## TEXTE D'ÉTUDE
<<<<

Mais Lucrèce l’a dit avant lui, dans son De natura rerum. Vénus ou la libido fait en sorte que poussés par le désir les hommes se reproduisent de génération en génération : Efficis ut cupide genaratim saecla propagent (I, 20). Évoquant la vie des premiers hommes, vivant sous l’ordre de la nature, il écrit : « Et Vénus dans les forêts unissait les corps des amants » – Et Venus in silvis jungebat corpora amantum (V, 961). Esclaves de Vénus, les amants ne sont donc pas libres de s’aimer : notez bien que ce in silvis (dans les forêts) renvoie à la vie sauvage (silvatica), la forêt incarnant un monde et un milieu traditionnellement à l’opposé de la vie de la culture.

Finalement, quand on aime on ne compte pas. Ce n’est pas de nous qu’il est question, mais de la continuation de la vie. Non du corps individuel ou du soma, qui est périssable, mais de la semence de la vie, qui est immortelle : le germen. Nous aimons pour autre chose que nous-mêmes. L’être qui vit, transmet la vie, puis meurt. Les vagues passent, mais la mer ne passe pas. L’enjeu nous dépasse ; le jeu est grandiose et ridicule à la fois. Le vouloir-vivre générique l’emporte sur tous nos projets. La comédie nous asservit. Et comme des coureurs, les hommes se passent le flambeau de la vie : Et quasi cursores vitae lampada tradunt (II, 79).

Voyez la description tout à fait cruelle que donne le même Lucrèce de l’amour : « Au milieu des délices de l’amour surgit quelque chose d’amer qui prend à la gorge » – Surgit amari aliquid quod in ipsis floribus angat... (IV, 1133-1134). Peut-être en effet l’impression de tristesse qui suit l’accouplement vient-elle de là : de l’impression d’avoir été trompé, dupé, par la nature, qui ignore l’individualité de chacun. Voilà pourquoi la chair est triste, comme on dit, tout animal est triste après l’union amoureuse : omne animal post coïtum triste.

>>>>

(Données sur les éléments et leur position dans le texte)
<<<<

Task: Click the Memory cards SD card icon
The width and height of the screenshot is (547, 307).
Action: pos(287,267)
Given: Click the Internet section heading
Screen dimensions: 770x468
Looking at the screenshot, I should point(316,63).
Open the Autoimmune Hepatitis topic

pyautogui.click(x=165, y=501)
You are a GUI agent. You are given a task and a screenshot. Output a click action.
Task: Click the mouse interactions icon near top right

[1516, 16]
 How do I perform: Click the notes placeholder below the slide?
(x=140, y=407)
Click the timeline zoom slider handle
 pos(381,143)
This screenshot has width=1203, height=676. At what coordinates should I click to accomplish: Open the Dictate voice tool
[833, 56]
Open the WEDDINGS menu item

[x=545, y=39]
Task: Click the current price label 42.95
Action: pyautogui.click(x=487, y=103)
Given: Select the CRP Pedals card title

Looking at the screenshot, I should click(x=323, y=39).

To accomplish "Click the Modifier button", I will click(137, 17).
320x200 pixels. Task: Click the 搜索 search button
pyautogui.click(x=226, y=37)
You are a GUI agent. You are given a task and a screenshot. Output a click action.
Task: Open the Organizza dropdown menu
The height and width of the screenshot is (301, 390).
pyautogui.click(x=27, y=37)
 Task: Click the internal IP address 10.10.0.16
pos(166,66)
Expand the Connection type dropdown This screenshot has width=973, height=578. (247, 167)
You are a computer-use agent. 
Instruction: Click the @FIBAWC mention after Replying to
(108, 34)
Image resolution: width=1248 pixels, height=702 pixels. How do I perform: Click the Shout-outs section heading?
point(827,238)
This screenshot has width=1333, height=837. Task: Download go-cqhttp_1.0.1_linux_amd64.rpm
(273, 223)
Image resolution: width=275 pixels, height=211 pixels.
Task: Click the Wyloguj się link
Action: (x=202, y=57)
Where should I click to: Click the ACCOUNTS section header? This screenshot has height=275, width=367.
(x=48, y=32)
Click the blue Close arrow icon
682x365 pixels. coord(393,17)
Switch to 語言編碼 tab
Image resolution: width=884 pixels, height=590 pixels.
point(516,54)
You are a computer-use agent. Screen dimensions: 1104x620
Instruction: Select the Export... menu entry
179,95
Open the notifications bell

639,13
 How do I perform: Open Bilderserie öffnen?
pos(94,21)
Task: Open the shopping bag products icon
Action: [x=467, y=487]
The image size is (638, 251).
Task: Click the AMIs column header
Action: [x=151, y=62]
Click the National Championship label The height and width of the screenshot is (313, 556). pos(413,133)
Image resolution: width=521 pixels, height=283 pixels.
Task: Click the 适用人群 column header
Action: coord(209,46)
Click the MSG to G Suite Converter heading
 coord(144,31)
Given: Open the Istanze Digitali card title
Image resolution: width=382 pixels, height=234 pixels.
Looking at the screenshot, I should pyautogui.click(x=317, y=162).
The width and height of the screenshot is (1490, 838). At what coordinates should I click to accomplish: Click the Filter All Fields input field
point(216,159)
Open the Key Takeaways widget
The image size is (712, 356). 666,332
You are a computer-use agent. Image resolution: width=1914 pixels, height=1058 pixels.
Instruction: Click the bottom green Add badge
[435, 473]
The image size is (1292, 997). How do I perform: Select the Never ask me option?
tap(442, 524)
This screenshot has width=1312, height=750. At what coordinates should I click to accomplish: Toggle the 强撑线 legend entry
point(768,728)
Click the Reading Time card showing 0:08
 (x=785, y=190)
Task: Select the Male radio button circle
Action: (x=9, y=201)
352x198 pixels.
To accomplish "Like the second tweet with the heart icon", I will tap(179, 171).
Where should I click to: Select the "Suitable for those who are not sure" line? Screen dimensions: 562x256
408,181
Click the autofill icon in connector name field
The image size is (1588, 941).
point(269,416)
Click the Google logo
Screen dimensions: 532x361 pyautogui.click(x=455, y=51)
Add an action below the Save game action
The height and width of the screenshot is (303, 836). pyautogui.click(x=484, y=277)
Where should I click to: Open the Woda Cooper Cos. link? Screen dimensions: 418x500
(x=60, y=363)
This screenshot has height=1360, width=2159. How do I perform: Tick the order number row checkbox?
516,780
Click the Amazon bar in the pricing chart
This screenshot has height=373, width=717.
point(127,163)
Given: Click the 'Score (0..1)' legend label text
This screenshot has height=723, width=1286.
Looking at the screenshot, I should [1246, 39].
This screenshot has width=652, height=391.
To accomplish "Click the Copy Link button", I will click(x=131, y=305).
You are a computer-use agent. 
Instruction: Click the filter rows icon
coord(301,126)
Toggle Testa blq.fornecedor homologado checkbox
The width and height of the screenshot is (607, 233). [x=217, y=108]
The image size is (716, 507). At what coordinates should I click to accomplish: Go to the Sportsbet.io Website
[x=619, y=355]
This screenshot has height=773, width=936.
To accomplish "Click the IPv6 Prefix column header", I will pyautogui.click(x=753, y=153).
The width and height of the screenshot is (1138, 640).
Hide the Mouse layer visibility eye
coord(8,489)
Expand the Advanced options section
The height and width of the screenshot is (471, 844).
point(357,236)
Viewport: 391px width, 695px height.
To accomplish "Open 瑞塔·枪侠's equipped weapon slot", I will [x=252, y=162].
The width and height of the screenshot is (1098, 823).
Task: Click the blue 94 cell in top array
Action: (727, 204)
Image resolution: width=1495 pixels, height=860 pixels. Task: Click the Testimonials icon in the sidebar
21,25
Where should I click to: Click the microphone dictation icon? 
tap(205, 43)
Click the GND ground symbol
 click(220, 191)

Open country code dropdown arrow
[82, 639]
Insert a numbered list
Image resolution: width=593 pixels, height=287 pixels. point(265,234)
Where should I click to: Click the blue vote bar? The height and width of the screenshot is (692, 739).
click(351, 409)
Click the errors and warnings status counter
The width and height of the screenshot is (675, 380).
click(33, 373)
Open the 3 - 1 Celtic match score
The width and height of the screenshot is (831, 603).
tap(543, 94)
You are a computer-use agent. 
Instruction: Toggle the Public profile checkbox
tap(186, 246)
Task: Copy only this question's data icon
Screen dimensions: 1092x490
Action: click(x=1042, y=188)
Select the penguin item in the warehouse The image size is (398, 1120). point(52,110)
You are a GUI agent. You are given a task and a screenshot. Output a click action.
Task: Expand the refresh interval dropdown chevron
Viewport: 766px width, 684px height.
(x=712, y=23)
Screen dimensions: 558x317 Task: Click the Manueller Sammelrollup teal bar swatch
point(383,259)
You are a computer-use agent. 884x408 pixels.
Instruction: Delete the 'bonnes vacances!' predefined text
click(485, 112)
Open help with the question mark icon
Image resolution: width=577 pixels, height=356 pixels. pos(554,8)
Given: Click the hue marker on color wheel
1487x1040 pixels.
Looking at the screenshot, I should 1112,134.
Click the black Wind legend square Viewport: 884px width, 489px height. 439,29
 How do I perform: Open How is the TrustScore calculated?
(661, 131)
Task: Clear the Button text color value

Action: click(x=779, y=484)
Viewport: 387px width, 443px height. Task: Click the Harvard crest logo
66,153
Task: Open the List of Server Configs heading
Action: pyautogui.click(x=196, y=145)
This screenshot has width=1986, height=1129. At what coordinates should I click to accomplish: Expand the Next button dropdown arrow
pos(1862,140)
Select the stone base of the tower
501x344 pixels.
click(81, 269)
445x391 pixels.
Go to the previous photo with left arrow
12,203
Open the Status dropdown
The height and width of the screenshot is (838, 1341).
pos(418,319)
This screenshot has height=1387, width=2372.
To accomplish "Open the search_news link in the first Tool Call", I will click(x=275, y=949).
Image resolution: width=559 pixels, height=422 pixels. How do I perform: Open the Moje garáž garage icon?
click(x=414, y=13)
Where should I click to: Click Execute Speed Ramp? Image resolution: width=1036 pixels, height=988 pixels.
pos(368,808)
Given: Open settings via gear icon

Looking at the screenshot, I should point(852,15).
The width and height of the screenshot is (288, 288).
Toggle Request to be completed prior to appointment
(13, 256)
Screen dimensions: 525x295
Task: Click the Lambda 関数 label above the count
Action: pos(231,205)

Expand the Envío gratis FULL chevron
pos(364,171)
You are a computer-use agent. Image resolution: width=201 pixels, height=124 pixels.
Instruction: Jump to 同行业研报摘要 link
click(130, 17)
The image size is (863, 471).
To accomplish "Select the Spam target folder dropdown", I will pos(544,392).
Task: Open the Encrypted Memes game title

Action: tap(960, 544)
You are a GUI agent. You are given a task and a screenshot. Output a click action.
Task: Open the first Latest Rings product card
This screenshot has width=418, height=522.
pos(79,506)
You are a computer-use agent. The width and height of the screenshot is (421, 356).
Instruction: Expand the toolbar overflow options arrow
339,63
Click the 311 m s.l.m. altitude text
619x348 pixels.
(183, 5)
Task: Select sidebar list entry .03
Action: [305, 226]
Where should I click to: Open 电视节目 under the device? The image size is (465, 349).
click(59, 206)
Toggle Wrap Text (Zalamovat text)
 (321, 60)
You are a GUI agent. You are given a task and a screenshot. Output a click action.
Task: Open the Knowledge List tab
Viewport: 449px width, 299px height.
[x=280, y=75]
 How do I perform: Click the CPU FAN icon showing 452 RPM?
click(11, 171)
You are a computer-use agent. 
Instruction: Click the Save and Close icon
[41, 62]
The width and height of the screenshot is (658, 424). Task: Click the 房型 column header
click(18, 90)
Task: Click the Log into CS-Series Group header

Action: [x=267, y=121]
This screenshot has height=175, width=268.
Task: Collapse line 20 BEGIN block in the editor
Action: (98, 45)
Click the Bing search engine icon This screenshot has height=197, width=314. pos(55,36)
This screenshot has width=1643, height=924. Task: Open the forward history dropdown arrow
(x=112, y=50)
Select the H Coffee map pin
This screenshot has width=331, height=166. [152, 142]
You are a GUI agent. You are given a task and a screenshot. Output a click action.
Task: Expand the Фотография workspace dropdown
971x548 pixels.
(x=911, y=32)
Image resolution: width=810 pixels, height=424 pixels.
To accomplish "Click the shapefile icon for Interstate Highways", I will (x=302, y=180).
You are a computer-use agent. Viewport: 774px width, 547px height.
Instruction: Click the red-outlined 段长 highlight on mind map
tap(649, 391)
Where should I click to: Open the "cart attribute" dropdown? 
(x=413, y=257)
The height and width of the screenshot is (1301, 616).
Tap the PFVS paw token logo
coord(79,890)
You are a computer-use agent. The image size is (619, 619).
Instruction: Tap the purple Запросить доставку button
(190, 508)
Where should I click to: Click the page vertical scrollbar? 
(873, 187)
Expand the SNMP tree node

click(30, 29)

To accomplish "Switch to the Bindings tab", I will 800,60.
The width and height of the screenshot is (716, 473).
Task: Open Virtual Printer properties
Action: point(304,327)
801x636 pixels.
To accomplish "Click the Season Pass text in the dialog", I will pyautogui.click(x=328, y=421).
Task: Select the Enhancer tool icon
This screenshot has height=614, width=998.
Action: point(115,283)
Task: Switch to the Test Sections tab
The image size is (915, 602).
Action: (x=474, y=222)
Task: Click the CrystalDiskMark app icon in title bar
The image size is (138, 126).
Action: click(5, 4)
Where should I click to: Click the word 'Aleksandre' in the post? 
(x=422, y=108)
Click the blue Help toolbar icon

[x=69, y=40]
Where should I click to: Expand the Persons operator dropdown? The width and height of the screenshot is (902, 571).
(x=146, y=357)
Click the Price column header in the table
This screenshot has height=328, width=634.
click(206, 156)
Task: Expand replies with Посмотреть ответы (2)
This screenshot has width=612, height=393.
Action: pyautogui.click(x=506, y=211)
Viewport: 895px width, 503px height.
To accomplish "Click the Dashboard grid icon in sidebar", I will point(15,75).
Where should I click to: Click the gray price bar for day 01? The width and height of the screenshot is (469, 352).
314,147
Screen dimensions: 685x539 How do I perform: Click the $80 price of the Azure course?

>>>>

## TRAVAIL À FAIRE
1 - D'après le texte sur Lucrèce et l'amour, à quoi la forêt est-elle traditionnellement opposée ?
2 - Donnez la suite du texte sur Lucrèce et l'amour, à partir de sa dernière phrase.
Les enregistrements n'interviennent pas ici.

## RÉPONSES PAR TÂCHE
1 - À la vie de la culture.

2 -
Le déterminisme de la nature a certes sa grandeur. On y vibre à l’unisson du cosmos, comme dit Saint-John Perse dans Amers : « Ces larmes, mon amour, n’étaient point larmes de mortelle... J’ai cru hanter la fable même et l’interdit. » Mais aussi, si l’on ne se contente pas de vivre immédiatement ces instants, mais si l’on y réfléchit à froid, le déterminisme naturel qui les commande a toute son ironie. Nous y sommes manipulés. Valéry écrit dans « Le Cimetière marin » :

Les cris aigus des filles chatouillées,

Les yeux, les dents, les paupières mouillées,

Le sein charmant qui joue avec le feu,

Le sang qui brille aux lèvres qui se rendent,

Les derniers dons, les doigts qui les défendent,

Tout va sous terre et rentre dans le jeu !

La part du féminin

Il semble pourtant que les femmes ne connaissent pas cette dépression, qui vient pour elles non pas post coïtum (où elles sont plus dopées que dupées), mais parfois post conubium (après les noces, le weeding blues), et surtout post partum (après l’accouchement, le baby blues). Peut-être est-ce donc elles qui ont inventé la contextualisation affective de l’amour, face à l’abstraction dépersonnalisante de la nature, façon de voir qui serait plutôt masculine. À elles convient bien alors la phrase de Rousseau : « Les sensations sont ce que le cœur les fait être. » Au Viagra, une femme préférera toujours le coup de téléphone du lendemain. À l’aventure d’un soir, la parole et l’échange, aussi le rêve et le fantasme qui dure : y penser toute la semaine...

Pensons aux Précieuses du XVIIe siècle, que Molière a injustement condamnées : ce sont elles qui ont voulu civiliser les hommes, leur apprendre politesse et bonnes manières, les initier aux méandres de la psychologie, tels qu’on les voit exposés dans la Carte du Tendre. De ce point de vue ce pourrait être les femmes qui, contre le déterminisme naturel dont l’acceptation fait parfois bien l’affaire des hommes, ont initié en regard et face à lui, un autre espace, celui de la culture, qui s’est progressivement imposé à tous les êtres humains.

Éros et Agapè

En effet ces derniers ont finalement inventé face au monde des pulsions, ou au monde naturel, un autre univers. Dans bien des œuvres, ces deux mondes s’affrontent.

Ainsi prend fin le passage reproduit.